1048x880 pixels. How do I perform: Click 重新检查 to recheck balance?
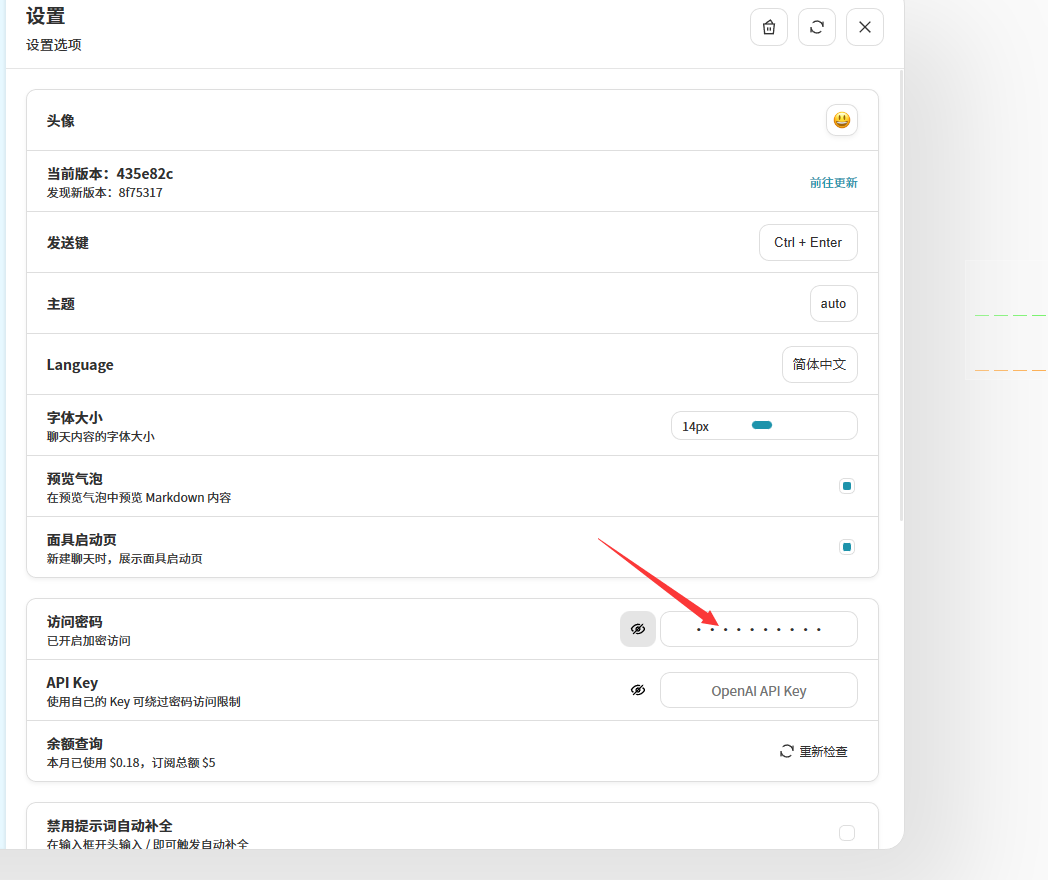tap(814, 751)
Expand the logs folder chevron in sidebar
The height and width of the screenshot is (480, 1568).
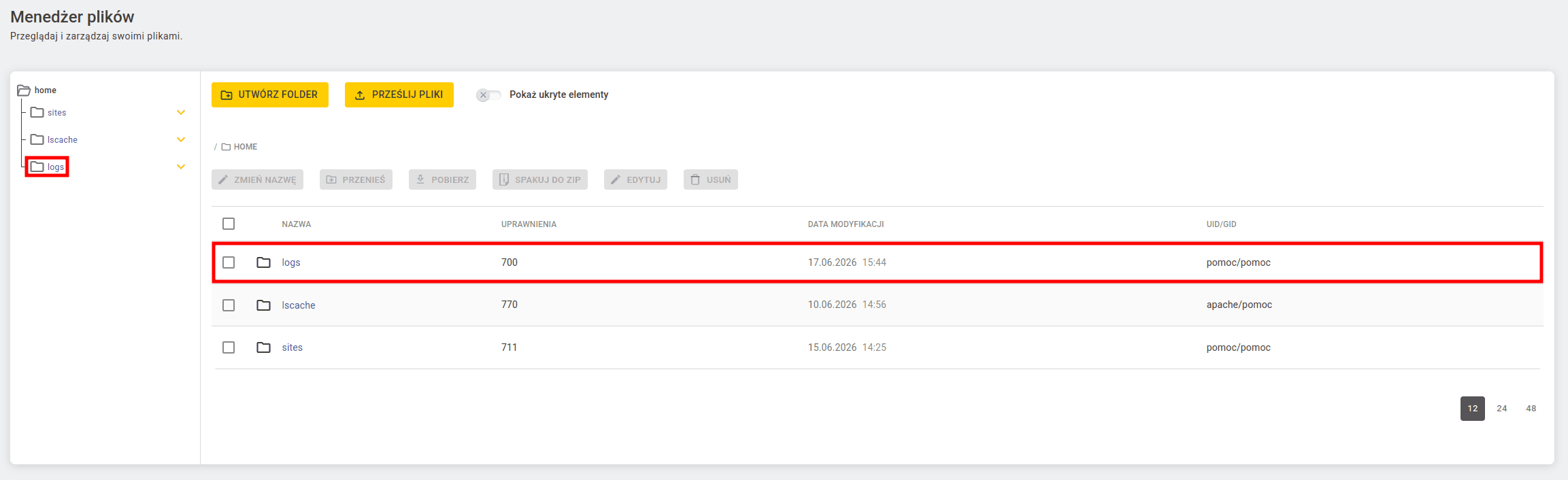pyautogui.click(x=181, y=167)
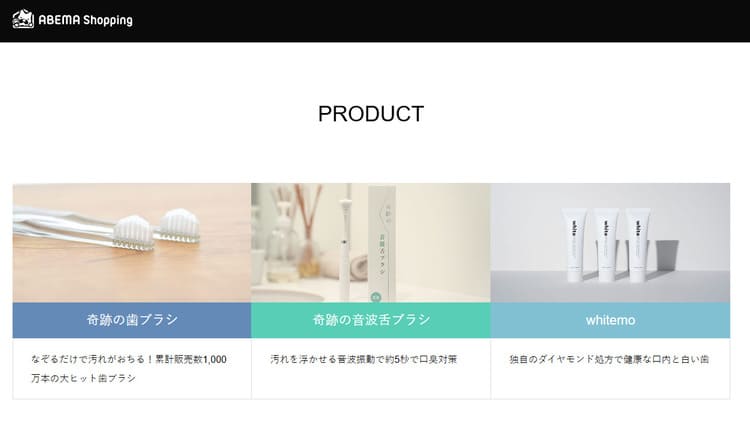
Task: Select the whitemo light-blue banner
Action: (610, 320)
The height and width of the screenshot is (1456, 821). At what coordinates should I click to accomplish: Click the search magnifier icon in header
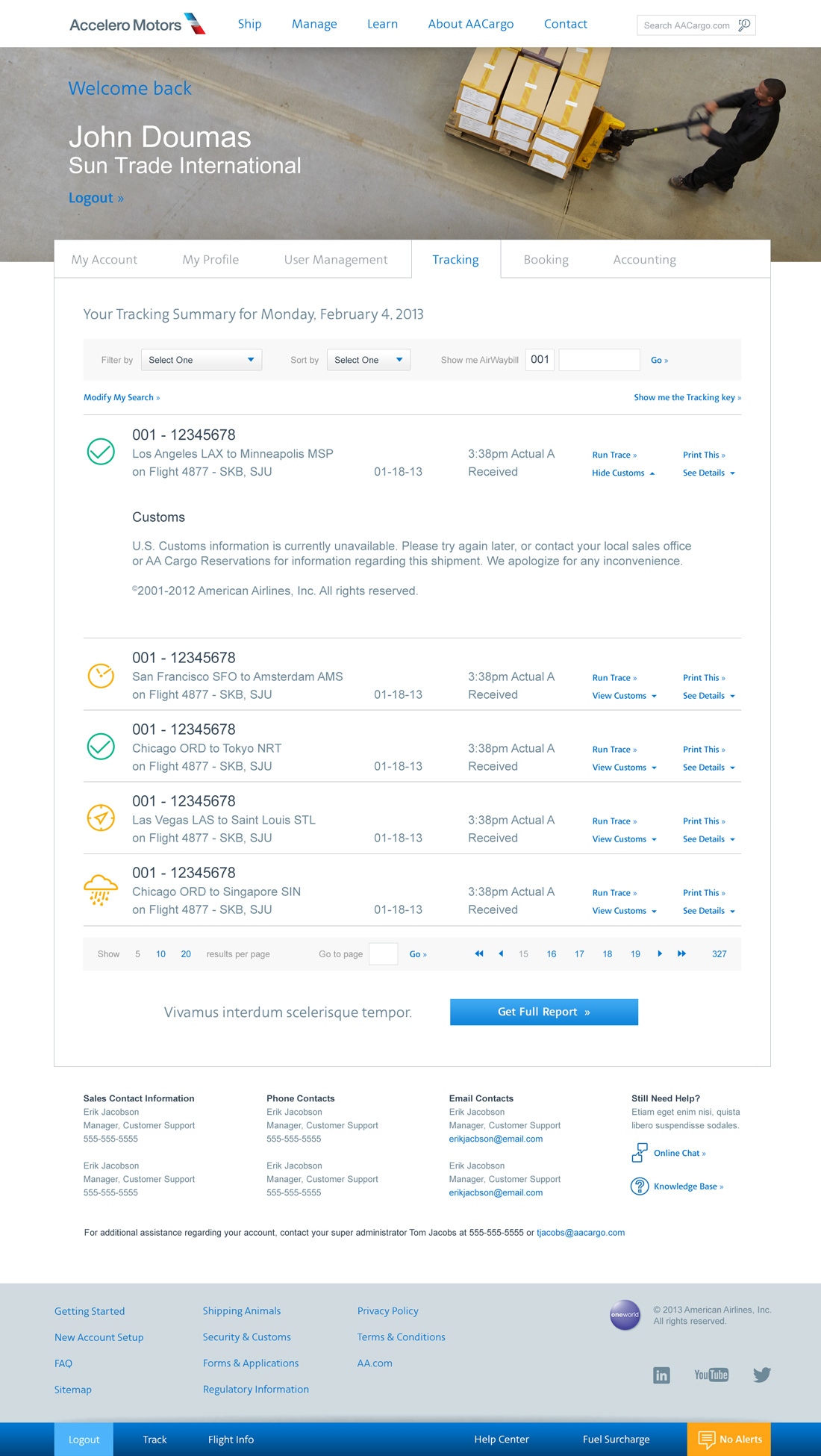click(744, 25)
+ + + + + + +
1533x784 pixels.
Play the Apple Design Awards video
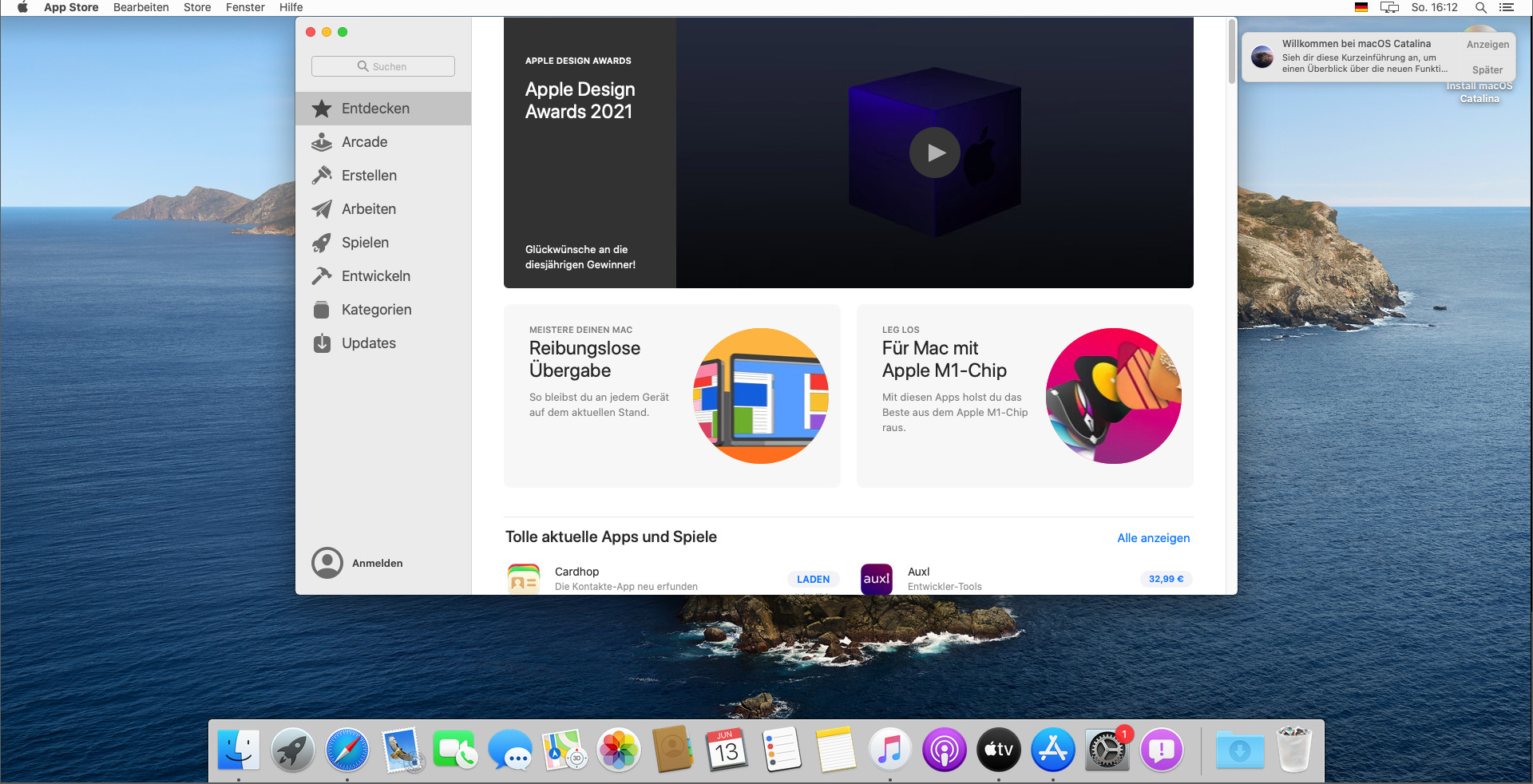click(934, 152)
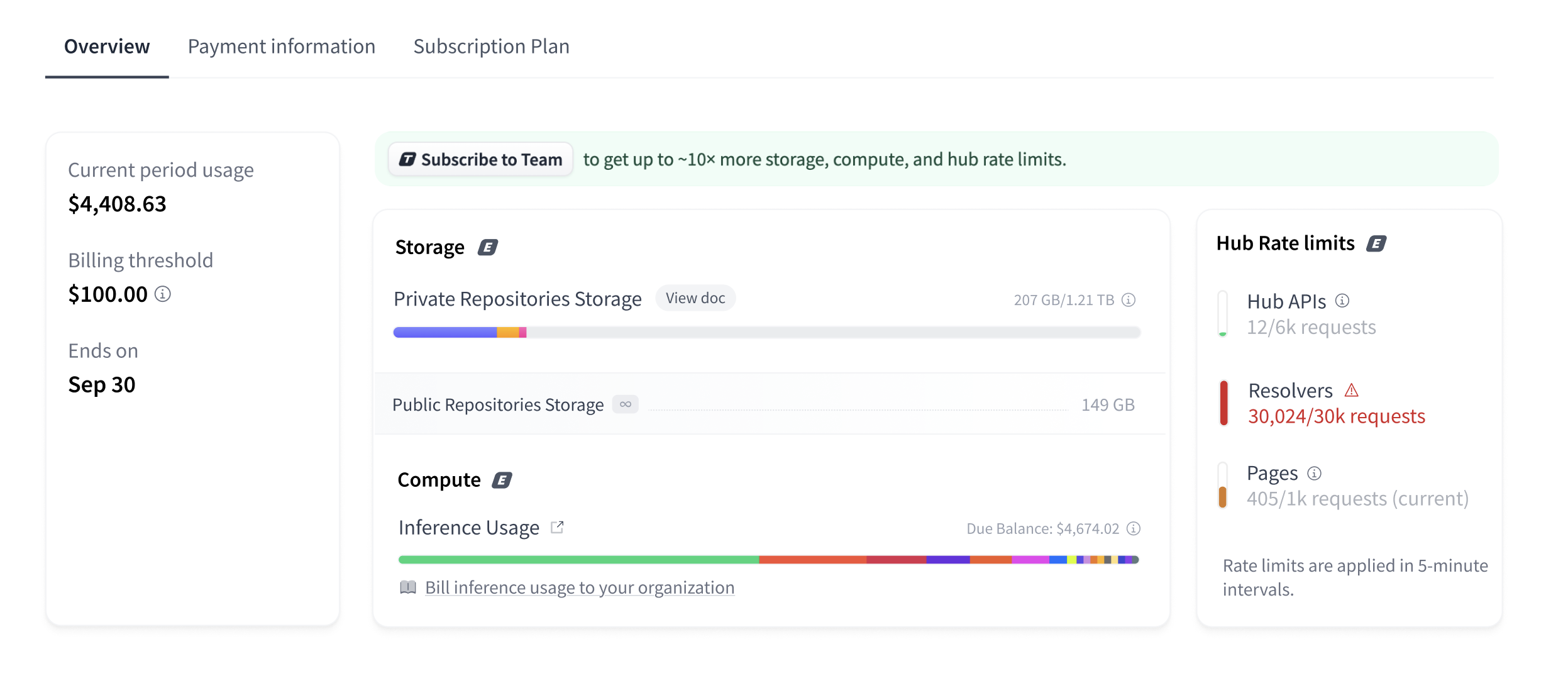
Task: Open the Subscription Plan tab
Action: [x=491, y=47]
+ + + + + + +
## [Exercise requirements]
Starting at the line containing "1048x880 pixels. How" and finishing at the line containing "Expand the logs folder chevron in sidebar", return those lines exactly as they appear above, without the pictures.

## [Exercise result]
1048x880 pixels. How do I perform: Click 重新检查 to recheck balance?
tap(814, 751)
Expand the logs folder chevron in sidebar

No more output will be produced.